### What to work on
Put the lines of the records below into a numbered list, skipping any blank lines. Leave the pictures out of your answer.

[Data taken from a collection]

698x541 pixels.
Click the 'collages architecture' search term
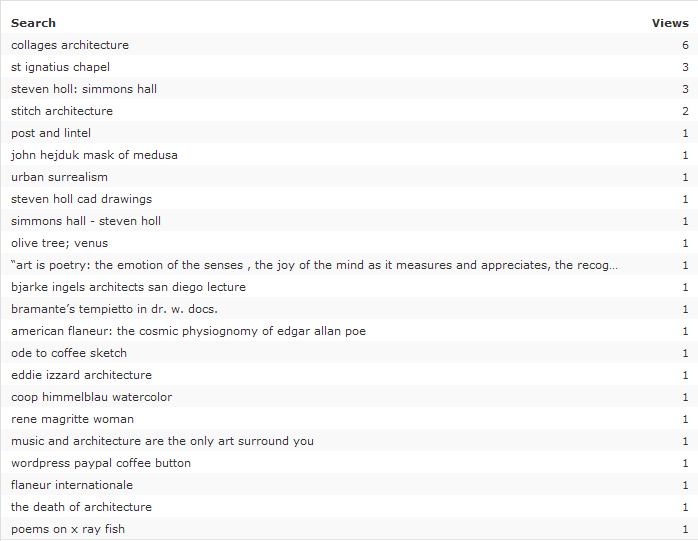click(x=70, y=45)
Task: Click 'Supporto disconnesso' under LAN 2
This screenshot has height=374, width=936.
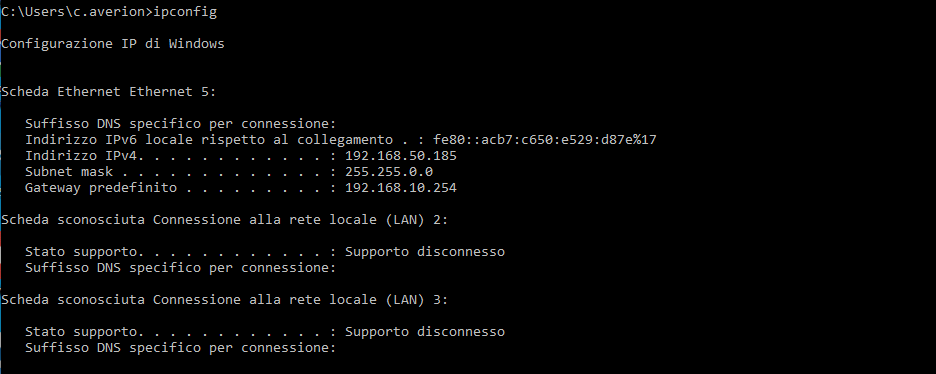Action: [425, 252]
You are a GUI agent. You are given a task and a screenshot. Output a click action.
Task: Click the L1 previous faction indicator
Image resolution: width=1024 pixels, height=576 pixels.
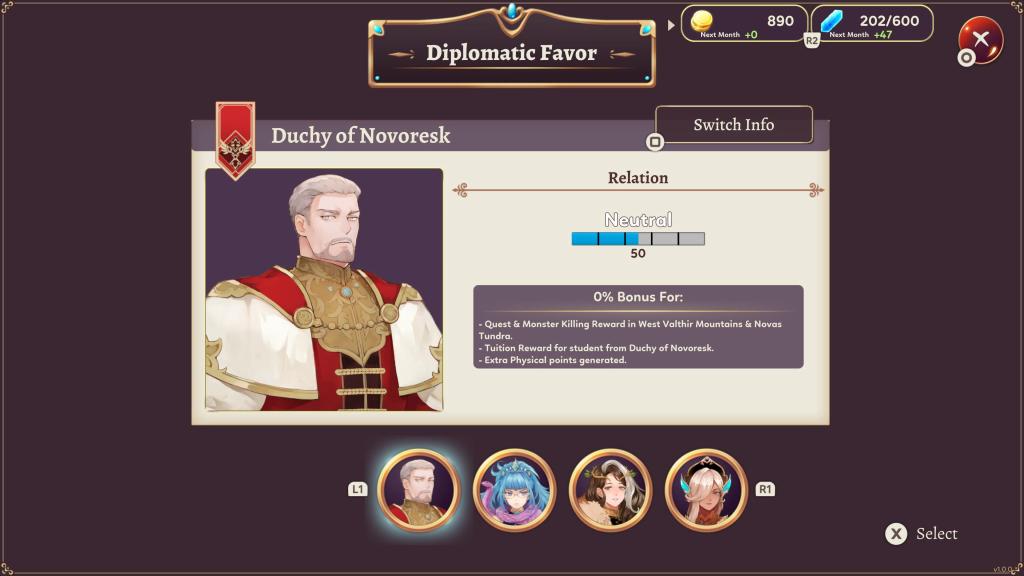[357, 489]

### Written solution
1. 698x541 pixels.
2. Click the 'collages architecture' search term
3. click(x=70, y=45)
4. Task: Click 'Supporto disconnesso' under LAN 2
5. This screenshot has height=374, width=936.
6. Action: [425, 252]
7. You are a GUI agent. You are given a task and a screenshot. Output a click action.
8. Task: Click the L1 previous faction indicator
9. Image resolution: width=1024 pixels, height=576 pixels.
10. [357, 489]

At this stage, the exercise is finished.